## Task brief
The copy should run from the line containing "Click the OpenAI + Anthropic 双兼容 value" through the last line of the entries below, exactly as written, with pictures omitted.

※ ※ ※

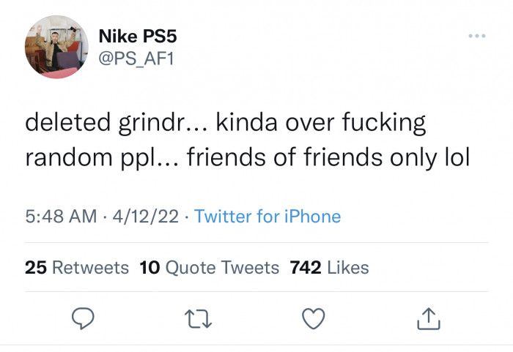The height and width of the screenshot is (352, 513).
Task: Tap the retweet arrows icon
Action: click(x=199, y=318)
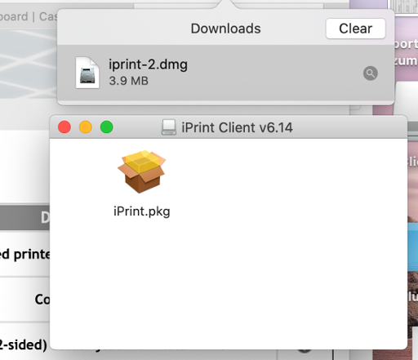Switch to the background browser tab "board | Cas"
418x360 pixels.
(x=29, y=16)
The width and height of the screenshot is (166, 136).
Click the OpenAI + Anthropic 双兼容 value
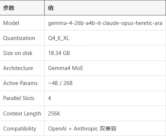82,129
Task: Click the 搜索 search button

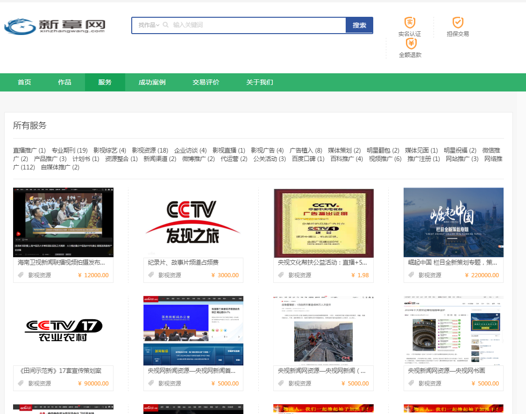Action: (x=359, y=25)
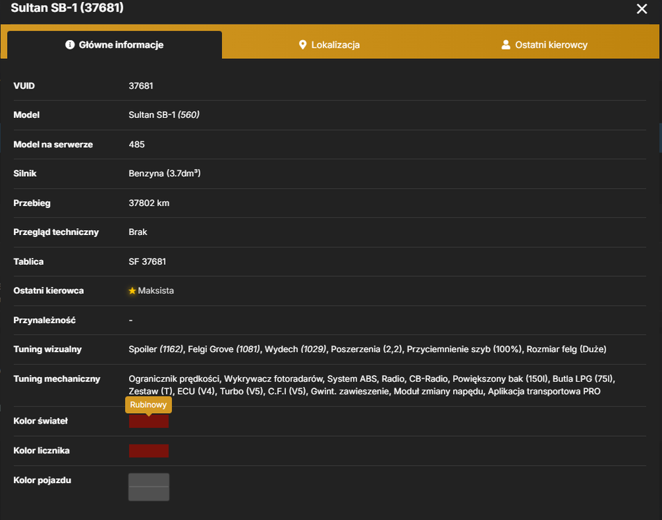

※ ※ ※

## Completed task
Click the OpenAI + Anthropic 双兼容 value
82,129
Task: Click the 搜索 search button

Action: (x=359, y=25)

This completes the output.